1. Die Beschwerde wird abgewiesen.

2. Das Gesuch um unentgeltliche Rechtspflege und Verbeiständung wird ab- gewiesen.

3. Dem Beschwerdeführer wird eine Gerichtsgebühr von Fr. 4'000.-- auferlegt.

Bellinzona, 24. Juli 2012

Im Namen der Beschwerdekammer des Bundesstrafgerichts

Der Präsident:

Die Gerichtsschreiberin:

Zustellung an - Rechtsanwalt Christoph Storrer - Bundesamt für Justiz, Fachbereich Auslieferung

Rechtsmittelbelehrung Gegen Entscheide auf dem Gebiet der internationalen Rechtshilfe in Strafsachen kann innert zehn Tagen nach der Eröffnung der vollständigen Ausfertigung beim Bundesgericht Beschwerde eingereicht werden (Art. 100 Abs. 1 und 2 lit. b BGG).

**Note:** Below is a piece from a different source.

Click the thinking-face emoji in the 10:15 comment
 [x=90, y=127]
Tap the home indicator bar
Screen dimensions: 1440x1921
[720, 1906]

Gegen einen Entscheid auf dem Gebiet der internationalen Rechtshilfe in Strafsachen ist die Beschwerde nur zulässig, wenn er eine Auslieferung, eine Beschlagnahme, eine Herausgabe von Gegenständen oder Vermögenswerten oder eine Übermittlung von Informationen aus dem Geheimbereich betrifft und es sich um einen besonders bedeutenden Fall handelt (Art. 84 Abs. 1 BGG). Ein besonders bedeutender Fall liegt insbesondere vor, wenn Gründe für die Annahme bestehen, dass elementare Verfahrensgrundsätze verletzt worden sind oder das Verfahren im Ausland schwere Mängel aufweist (Art. 84 Abs. 2 BGG).